Per- and polyfluoroalkyl substances (PFAS) have been widely used in various industrial and consumer products—such as water-repellent coatings, food packaging, and cleaning agents—due to their exceptional surface activity and chemical stability [1]. However, their extreme environmental persistence and bioaccumulative nature have led to increasing regulatory restrictions [2], prompting global efforts to develop safer alternatives [3]. Designing non-PFAS surfactants is particularly challenging, as it requires the simultaneous optimization of surface tension, critical micelle concentration (CMC), and solubility—properties that are difficult to balance through experimental approaches alone.
Artificial intelligence (AI) has become an increasingly powerful tool in molecular design, enabling efficient exploration of chemical space and rapid identification of molecules with desirable properties. In particular, machine learning-based property prediction models and inverse design models have emerged as powerful tools for rapidly screening chemical space and generating candidate molecules that meet predefined property targets [4, 5]. Despite these advancements, the performance of AI-driven design strongly depends on the availability of high-quality, well-curated datasets. For surfactants in particular, where large-scale public data is scarce, domain-specific data curation and tailored model architectures are essential for building reliable molecular design frameworks.
To this end, we developed an integrated inverse design framework that leverages reinforcement learning (RL) combined with combinatorial chemistry to explore vast chemical spaces and generate novel non-PFAS surfactant candidates. Specifically, we constructed a dataset of concentration-dependent surface tension values for approximately 3,000 molecules using density functional theory (DFT) calculations, and supplemented it with around 400 literature-derived CMC values along with additional CMC estimates obtained computationally. Using this dataset, we benchmarked several pre-trained foundation models—including MolFormer [6], GEM [7], and Frad [8]— that had been trained on large-scale molecular datasets, to identify robust architectures for surfactant property prediction in data-scarce settings. Based on this evaluation, we fine-tuned selected models to train accurate predictors for both CMC (R² ≈ 0.91) and surface tension (R² ≈ 0.80). These predictive models were then incorporated into our RL-based combinatorial chemistry framework [9], which was adapted in this study to generate molecular structures optimized for multiple target properties, including low surface tension (<30 mN/m), acceptable CMC, and solubility suitable for real-world applications.

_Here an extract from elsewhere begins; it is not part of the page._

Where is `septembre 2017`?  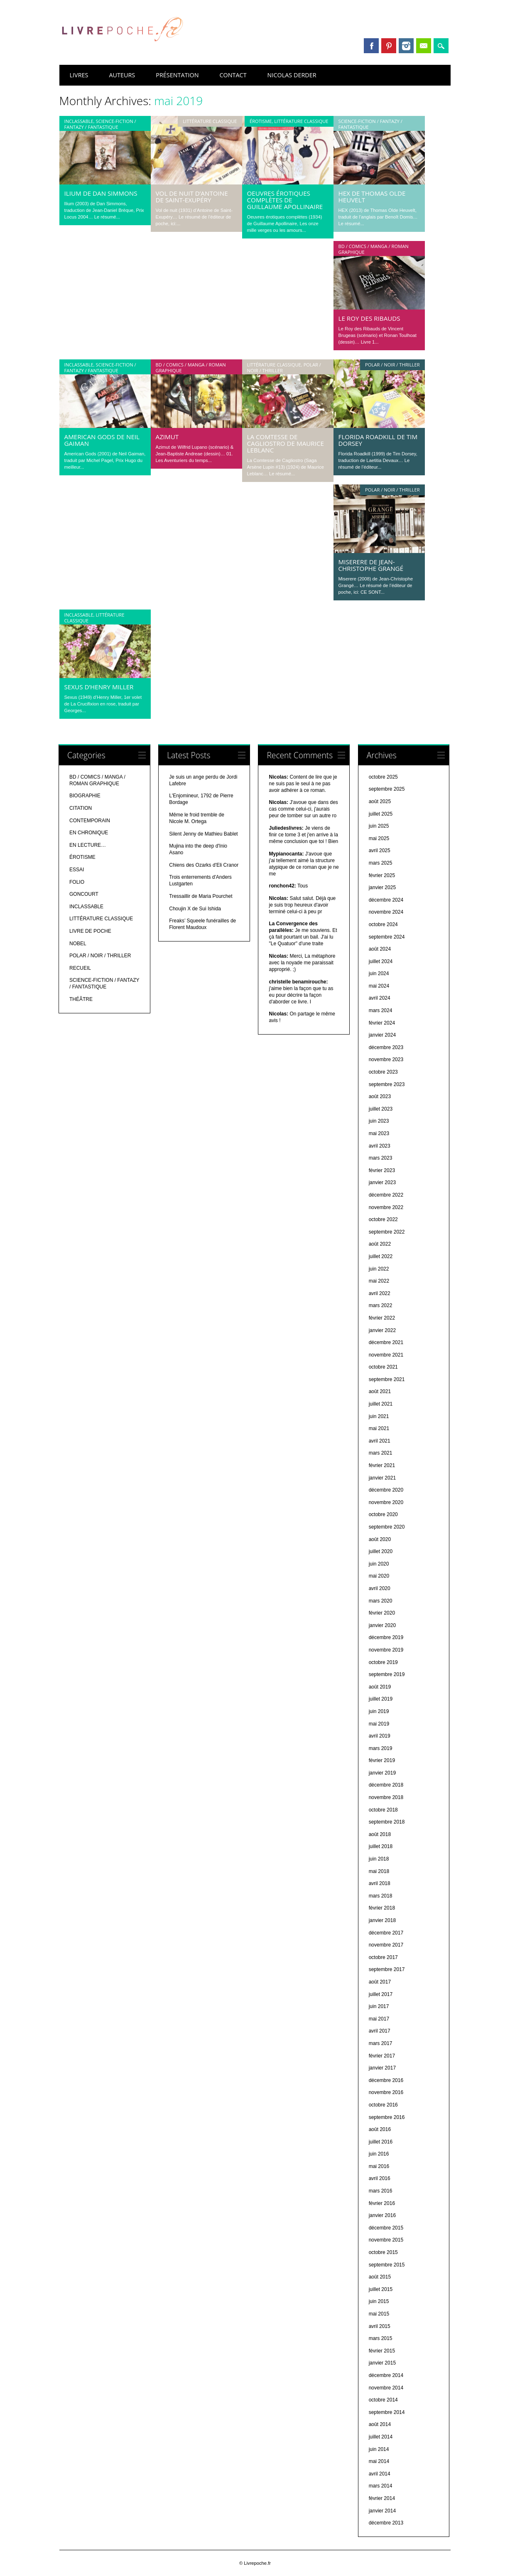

As a result of training the RL framework, we successfully generated 21 candidate molecules that simultaneously satisfied all target property requirements. Among them, five molecules were found to match known surfactant structures, supporting the validity of the model. The remaining structures are novel and surfactant-like, and are worth experimental validation for potential use. Our framework not only accelerates surfactant discovery but also expands the accessible chemical space and enhances understanding of structure–property relationships, paving the way for more efficient and sustainable materials innovation.
[1] Glüge, J., et al., An overview of the uses of per-and polyfluoroalkyl substances (PFAS). Environmental Science: Processes & Impacts, 2020. 22(12): p. 2345-2373.
[2] Cousins, I.T., et al., The high persistence of PFAS is sufficient for their management as a chemical class. Environmental Science: Processes & Impacts, 2020. 22(12): p. 2307-2312.
[3] Kwiatkowski, C.F., et al., Scientific basis for managing PFAS as a chemical class. Environmental science & technology letters, 2020. 7(8): p. 532-543.
[4] Butler, K.T., et al., Machine learning for molecular and materials science. Nature, 2018. 559(7715): p. 547-555.
[5] Elton, D.C., et al., Deep learning for molecular design—a review of the state of the art. Molecular Systems Design & Engineering, 2019. 4(4): p. 828-849.
[6] Ross, J., et al., Large-scale chemical language representations capture molecular structure and properties. Nature Machine Intelligence, 2022. 4(12): p. 1256-1264.
[7] Fang, X., et al., Geometry-enhanced molecular representation learning for property prediction. Nature Machine Intelligence, 2022. 4(2): p. 127-134.
[8] Ni, Y., et al., Pre-training with fractional denoising to enhance molecular property prediction. Nature Machine Intelligence, 2024. 6(10): p. 1169-1178.
[9] Kim, H., et al., Materials discovery with extreme properties via reinforcement learning-guided combinatorial chemistry. Chemical Science, 2024. 15(21): p. 7908-7925.